Milko Pavlov’s painting seems to have been formed in a time prior to language, prior even to the beginning of human history, when earth and sky had not undergone disseverance from each other—a separation that would allow the creation of the world, but also open up an infinite chasm between them and the impossibility of achieving wholeness.
The landscapes of his brushstrokes create a space that we may classify as a world, but not as reality. Reality is full of concepts; it is defined through language, it is structured, analysed, a product of the ego and its comprehension; reality is human experience and culture, the secondary and already hardened body, aware of its nakedness and thus of its mortality, having constructed axes and transversal lines along which to walk on tiptoe and orient itself.
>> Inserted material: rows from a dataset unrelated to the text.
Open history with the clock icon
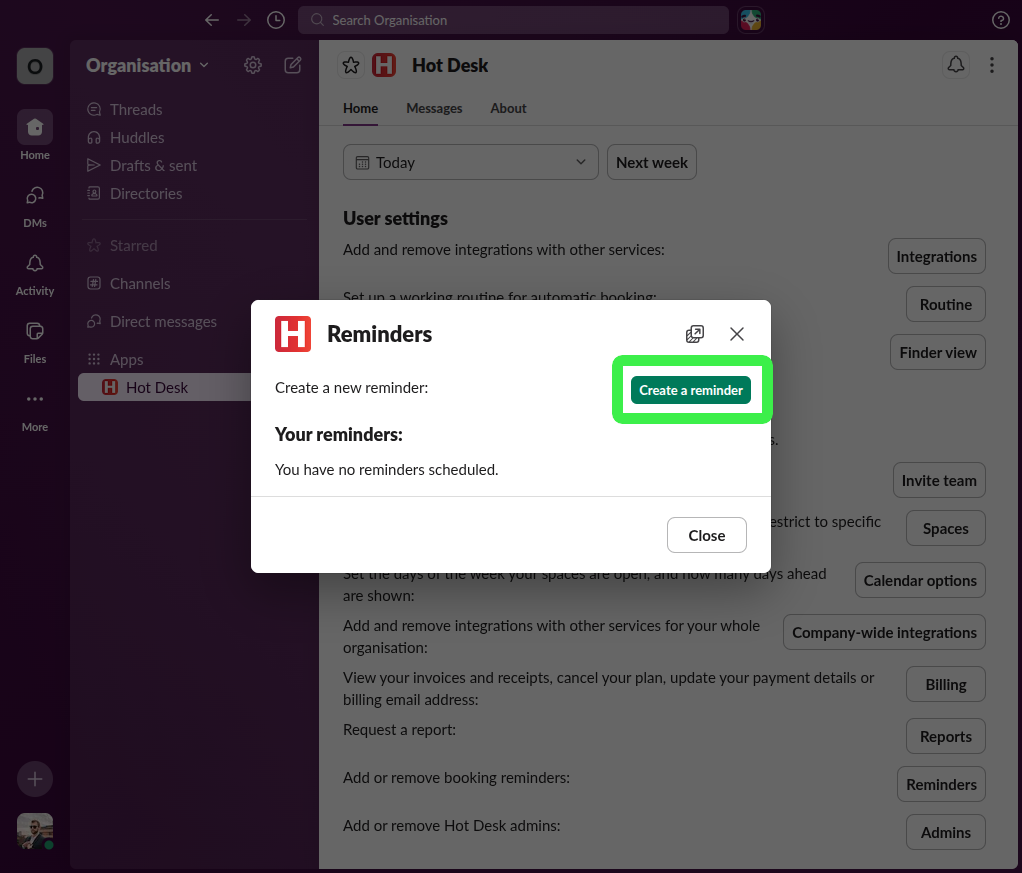This screenshot has width=1022, height=873. (275, 19)
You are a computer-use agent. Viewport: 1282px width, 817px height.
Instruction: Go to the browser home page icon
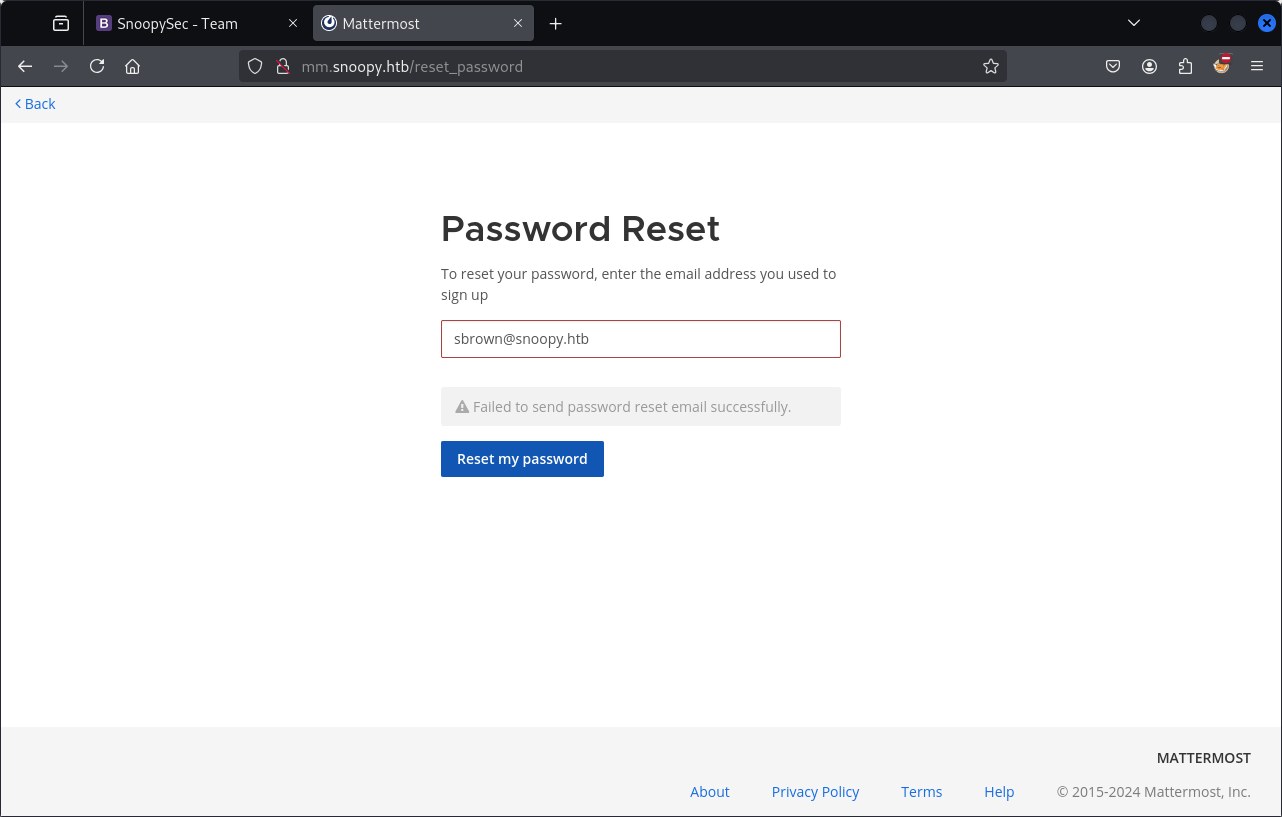point(132,67)
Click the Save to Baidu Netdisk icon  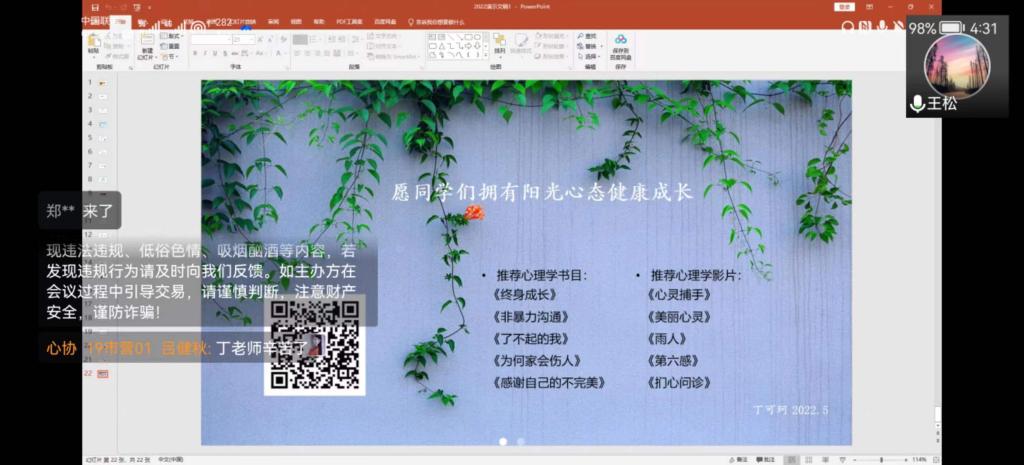[621, 44]
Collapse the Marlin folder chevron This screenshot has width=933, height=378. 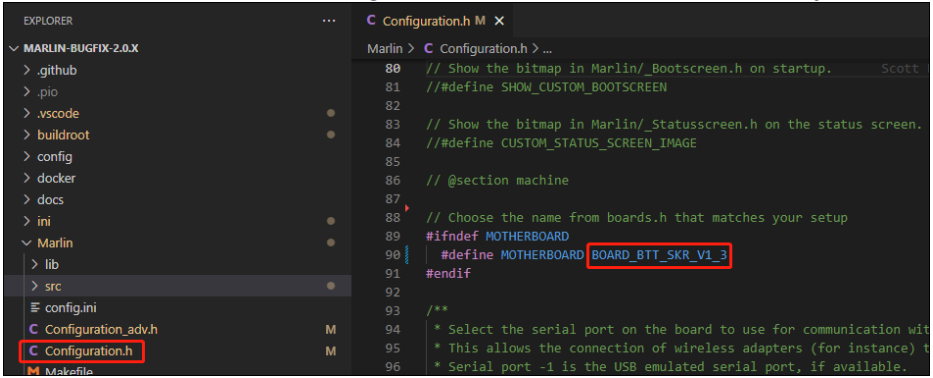click(x=26, y=243)
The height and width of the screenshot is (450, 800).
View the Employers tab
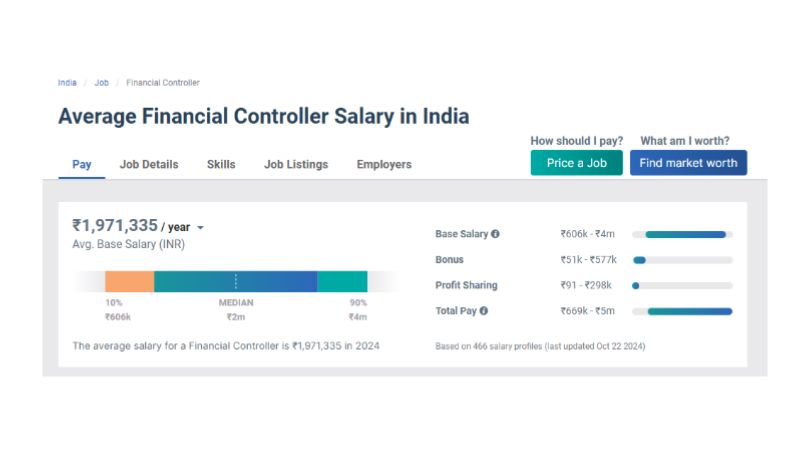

The world is liquid and pure matter, the fabric of the absolute.
Reality is a function of humanness, the world of the Divine Logos.
In a series of large-format canvases, the artist designs places that may be reminiscent of mountain landscapes, rocky shores, a cosmos. Formed through the intuitive use of colours (intuitive, because intuition is a product of the subconscious, and colourists—as Milko Pavlov describes himself—generally rely more on their own sense than on the rationalisation expressed by the line, let us say), the paintings seem to appear through manifesting the integral memory of the celestial/the world of ideas embedded in our collective memory. Milko Pavlov’s painting seems to resolve the task of language, constantly suffering failure in its attempt to express the absolute, to reach a veracious knowledge.
In the ‘Recently Ahead’ exhibition, Milko Pavlov situates his painting in another time yet to be reached. The works are ‘dated’ in years that, for us, have not occurred: 2109, 2099, etc. (according to the conventional reading of time—linear, Christian, 2022). Thus, in the artist’s abstract landscapes, time is disempowered, as in the Garden of Eden, where Man does not cognise its tireless action, where being is still whole. In this respect, his painting invariably remains somewhat elusive—it is here, it is present, but it alludes to somewhere else, reminding us of that place to which we want to return. In the white cube of the gallery space, itself a kind of temple, which should tear visitors away from the world of the vitally necessary and practically useful, Milko Pavlov’s exhibition transcends the reality of the matter encasing us. His oil paintings on canvas are a bridge to the world of the invisible—their medium a conduit to the unspoken.